Effects of progesterone antagonist, lilopristone (ZK 98.734), on induction of menstruation, inhibition of nidation, and termination of pregnancy in bonnet monkeys

The effects of a progesterone antagonist, lilopristone (ZK 98.734), on induction of menstruation, inhibition of implantation or pregnancy, and termination of early and mid-pregnancy were studied in bonnet monkeys. In the regularly menstruating Animals, administration of lilopristone (25 mg/day, s.c.) during the mid-luteal phase (Days 20-22 of the menstrual cycle) induced menstruation within 2-4 days after the initiation of treatment. A premature drop in circulating progesterone levels was also observed. The luteolytic effect of lilopristone was prevented by exogenous treatment with hCG; however, the Animals showed premature menstruation, in spite of high progesterone levels (above 4 ng/ml).

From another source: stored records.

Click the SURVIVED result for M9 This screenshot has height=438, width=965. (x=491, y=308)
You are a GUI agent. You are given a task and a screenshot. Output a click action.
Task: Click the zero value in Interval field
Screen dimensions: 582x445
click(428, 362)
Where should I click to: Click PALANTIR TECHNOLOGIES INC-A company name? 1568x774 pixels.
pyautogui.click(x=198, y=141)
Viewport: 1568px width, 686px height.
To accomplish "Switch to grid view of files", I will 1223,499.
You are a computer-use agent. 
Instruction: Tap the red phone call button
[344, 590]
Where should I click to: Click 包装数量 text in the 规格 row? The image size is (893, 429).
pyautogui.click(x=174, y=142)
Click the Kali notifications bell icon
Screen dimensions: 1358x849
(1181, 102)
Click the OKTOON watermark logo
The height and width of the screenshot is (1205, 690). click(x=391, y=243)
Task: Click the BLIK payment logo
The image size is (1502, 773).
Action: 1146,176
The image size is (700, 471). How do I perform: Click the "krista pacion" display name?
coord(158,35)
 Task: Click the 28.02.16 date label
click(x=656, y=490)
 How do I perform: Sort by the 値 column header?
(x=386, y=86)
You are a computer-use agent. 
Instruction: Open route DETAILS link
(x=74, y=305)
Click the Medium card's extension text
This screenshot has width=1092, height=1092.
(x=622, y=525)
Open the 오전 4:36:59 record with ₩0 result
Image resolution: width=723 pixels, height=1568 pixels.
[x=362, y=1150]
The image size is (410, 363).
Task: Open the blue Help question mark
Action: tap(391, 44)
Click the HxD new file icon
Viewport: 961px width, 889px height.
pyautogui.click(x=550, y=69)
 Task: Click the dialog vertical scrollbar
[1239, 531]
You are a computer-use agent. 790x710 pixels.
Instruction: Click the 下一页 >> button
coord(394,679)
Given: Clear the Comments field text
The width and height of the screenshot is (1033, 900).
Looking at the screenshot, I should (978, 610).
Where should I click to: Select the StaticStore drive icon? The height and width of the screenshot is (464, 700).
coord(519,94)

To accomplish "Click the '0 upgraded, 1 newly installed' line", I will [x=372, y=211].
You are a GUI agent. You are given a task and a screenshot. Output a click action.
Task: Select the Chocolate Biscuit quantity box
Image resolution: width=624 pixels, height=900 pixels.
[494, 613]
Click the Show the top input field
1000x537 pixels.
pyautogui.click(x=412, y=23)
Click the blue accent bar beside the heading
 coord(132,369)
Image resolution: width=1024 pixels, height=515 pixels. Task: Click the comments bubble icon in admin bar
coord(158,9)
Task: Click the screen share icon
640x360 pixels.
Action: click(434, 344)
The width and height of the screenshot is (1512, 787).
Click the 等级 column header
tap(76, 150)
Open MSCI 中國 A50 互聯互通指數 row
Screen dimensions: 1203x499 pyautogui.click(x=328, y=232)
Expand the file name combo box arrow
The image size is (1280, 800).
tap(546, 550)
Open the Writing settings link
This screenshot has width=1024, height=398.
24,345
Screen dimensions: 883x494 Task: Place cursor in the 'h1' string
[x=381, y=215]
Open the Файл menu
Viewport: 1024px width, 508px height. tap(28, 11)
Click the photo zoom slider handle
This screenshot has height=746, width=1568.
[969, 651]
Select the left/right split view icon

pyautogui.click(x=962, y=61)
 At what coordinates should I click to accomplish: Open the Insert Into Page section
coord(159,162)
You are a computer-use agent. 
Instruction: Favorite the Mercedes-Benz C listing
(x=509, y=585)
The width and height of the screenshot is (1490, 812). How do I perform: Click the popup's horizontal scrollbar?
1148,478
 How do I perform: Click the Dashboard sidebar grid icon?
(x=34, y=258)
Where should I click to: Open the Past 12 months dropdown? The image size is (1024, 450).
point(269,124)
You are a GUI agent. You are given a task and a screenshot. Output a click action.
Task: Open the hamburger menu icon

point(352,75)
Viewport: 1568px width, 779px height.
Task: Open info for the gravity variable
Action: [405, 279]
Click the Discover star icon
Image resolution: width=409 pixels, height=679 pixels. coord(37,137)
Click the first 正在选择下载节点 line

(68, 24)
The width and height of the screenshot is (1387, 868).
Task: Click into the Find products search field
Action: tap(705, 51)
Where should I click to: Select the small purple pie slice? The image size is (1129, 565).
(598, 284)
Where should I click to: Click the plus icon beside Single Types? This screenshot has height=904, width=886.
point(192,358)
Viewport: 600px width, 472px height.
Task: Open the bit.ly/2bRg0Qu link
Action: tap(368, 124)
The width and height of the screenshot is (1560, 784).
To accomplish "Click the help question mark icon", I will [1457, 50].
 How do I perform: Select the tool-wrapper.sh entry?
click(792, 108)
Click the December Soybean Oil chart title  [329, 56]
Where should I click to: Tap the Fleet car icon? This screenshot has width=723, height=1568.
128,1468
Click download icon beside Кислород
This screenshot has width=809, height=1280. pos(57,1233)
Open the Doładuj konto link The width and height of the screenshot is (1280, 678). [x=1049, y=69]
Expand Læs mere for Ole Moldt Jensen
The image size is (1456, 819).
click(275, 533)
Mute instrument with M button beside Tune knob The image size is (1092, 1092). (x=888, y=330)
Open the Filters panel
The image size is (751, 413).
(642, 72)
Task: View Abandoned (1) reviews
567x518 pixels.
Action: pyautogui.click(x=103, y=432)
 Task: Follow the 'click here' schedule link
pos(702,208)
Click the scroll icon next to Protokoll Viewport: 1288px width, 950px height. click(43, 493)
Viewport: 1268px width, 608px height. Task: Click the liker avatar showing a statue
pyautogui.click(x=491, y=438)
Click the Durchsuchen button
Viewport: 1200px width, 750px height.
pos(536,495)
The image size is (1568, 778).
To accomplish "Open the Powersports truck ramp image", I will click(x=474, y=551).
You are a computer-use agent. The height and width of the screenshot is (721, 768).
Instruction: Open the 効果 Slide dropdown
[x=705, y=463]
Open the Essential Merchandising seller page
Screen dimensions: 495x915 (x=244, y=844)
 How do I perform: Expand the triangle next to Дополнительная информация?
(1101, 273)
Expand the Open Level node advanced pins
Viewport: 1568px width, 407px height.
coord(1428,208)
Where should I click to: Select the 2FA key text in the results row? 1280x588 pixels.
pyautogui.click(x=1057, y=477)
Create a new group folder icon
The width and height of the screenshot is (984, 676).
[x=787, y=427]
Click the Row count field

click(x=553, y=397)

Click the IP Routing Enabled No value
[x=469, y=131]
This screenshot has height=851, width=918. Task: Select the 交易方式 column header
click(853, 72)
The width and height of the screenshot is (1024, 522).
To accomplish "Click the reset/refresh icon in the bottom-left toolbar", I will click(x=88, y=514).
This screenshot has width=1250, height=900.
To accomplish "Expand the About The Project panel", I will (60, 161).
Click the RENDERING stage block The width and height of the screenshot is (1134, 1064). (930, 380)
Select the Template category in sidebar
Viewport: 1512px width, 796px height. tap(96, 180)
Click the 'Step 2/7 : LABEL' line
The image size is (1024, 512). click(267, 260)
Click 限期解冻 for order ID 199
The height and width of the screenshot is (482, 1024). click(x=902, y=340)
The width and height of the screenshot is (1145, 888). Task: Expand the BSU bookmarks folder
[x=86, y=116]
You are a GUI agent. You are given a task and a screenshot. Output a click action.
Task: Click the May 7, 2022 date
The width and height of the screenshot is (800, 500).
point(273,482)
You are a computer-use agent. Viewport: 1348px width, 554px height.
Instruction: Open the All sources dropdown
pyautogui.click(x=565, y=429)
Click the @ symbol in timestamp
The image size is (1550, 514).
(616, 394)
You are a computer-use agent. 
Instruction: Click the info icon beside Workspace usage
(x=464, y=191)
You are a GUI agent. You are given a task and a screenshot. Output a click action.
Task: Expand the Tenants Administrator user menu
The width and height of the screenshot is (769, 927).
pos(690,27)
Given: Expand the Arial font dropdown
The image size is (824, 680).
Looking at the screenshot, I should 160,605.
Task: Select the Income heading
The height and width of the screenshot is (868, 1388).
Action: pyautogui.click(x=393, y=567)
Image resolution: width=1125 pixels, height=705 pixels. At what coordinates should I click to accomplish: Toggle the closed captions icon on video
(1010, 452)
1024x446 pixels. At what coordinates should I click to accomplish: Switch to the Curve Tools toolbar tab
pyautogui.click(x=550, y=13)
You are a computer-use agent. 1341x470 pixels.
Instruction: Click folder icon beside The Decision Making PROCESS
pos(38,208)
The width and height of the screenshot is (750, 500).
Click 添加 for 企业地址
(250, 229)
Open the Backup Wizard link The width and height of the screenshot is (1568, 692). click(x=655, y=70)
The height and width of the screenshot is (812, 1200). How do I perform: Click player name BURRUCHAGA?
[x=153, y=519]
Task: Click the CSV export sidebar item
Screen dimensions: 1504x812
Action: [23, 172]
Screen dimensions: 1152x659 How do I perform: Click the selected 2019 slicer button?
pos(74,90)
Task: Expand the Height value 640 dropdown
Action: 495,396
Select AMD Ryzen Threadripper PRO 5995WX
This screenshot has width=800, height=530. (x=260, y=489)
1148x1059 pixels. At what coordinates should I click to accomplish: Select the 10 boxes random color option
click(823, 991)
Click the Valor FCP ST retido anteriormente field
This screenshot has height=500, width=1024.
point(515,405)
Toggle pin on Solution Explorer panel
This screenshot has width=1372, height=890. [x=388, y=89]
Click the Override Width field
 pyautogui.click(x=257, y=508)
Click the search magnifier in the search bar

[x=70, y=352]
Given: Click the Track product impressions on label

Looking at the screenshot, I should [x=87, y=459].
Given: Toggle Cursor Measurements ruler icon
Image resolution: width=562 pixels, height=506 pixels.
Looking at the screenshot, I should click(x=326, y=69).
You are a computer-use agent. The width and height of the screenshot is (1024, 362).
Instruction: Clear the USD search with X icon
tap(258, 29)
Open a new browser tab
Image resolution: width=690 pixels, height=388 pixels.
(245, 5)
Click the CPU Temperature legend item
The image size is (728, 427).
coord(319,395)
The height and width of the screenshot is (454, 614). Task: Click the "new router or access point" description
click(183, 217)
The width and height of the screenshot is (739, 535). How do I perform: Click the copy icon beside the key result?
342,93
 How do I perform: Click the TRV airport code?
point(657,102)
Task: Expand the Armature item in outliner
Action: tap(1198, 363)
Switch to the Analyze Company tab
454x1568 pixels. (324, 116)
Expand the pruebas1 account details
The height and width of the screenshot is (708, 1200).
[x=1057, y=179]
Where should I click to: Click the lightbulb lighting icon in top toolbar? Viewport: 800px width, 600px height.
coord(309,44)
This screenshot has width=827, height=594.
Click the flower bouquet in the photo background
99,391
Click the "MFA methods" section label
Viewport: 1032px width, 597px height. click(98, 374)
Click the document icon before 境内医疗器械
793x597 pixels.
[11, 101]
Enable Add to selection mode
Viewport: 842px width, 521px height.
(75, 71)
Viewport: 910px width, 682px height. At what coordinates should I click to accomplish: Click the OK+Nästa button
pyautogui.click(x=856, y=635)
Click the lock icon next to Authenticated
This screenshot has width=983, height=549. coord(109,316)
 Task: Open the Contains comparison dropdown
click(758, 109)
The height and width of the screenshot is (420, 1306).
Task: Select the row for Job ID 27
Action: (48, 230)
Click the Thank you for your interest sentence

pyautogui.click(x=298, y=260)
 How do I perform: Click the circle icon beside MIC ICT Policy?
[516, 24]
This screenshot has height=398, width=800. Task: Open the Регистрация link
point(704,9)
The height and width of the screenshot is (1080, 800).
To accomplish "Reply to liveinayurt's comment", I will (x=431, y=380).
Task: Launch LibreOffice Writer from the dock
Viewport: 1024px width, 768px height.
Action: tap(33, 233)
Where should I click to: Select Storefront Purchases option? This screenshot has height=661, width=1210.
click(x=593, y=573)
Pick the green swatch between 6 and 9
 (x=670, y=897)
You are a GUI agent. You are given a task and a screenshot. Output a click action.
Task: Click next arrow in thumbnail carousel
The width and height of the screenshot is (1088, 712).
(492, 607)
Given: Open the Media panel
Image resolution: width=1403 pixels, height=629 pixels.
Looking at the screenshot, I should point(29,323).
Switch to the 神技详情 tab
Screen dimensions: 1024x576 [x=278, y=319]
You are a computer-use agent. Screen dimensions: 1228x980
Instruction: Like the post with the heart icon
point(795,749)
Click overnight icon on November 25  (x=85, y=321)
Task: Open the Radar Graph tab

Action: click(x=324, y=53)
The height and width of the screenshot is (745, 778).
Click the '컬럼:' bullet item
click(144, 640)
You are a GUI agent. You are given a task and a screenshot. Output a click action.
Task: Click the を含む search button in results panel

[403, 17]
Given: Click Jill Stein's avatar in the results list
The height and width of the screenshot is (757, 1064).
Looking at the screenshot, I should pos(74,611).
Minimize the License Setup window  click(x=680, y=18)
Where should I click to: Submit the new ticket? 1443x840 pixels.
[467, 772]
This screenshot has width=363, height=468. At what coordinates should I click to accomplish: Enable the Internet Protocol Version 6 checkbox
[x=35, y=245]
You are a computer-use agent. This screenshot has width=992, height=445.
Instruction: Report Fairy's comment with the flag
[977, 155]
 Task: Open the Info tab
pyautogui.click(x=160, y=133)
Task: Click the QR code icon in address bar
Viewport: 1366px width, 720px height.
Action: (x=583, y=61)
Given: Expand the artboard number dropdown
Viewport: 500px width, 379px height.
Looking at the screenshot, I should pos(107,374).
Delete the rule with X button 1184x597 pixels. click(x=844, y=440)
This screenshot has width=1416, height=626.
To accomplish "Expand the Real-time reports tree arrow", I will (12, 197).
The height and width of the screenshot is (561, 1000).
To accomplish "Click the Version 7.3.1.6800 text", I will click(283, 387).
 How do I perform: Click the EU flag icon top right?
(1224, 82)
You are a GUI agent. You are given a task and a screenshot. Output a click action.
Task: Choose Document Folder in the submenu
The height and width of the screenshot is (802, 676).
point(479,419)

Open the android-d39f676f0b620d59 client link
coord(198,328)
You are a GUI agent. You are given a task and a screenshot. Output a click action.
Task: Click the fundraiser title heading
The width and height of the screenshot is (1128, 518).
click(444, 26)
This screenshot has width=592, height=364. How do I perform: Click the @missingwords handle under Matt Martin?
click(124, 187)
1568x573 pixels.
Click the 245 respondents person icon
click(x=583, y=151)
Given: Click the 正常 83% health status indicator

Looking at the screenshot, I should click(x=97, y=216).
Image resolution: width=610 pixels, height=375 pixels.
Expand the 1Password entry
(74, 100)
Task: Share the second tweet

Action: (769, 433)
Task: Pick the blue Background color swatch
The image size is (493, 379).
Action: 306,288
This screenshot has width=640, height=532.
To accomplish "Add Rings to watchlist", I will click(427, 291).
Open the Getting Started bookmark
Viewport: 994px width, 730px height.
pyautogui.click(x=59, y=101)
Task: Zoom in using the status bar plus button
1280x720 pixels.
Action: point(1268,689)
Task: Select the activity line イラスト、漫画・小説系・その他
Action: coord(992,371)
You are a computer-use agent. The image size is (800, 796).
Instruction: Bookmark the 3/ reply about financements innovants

Treatment around the time of implantation (between Days 8 and 12 after the mid-cycle peak in estradiol levels) in mated Animals provided 100% pregnancy protection. Treatment of pregnant Animals on Days 30-32 of the menstrual cycle, i.e. about Day 20 after the estradiol peak, induced abortion in 8 of 10 Animals. A significant (p less than 0.05) decrease in serum progesterone levels was observed on Day 3 after the initiation of treatment. However, the decrease was slower (slope: -0.36, r: 0.96) compared to that observed in nonpregnant Animals (slope: -0.72, r: 0.95). In the Other two Animals, pregnancy was not affected. However, when the treatment was delayed until about Day 50 after the estradiol peak, all four Animals aborted. This study suggests that lilopristone is a progesterone antagonist with a potential to induce menstruation, inhibit nidation, and terminate pregnancy. The antifertility effects are mediated through blocking progesterone action at the endometrium as well as decreasing progesterone bioavailability, which appears to be due to its effects on gonadotropin release.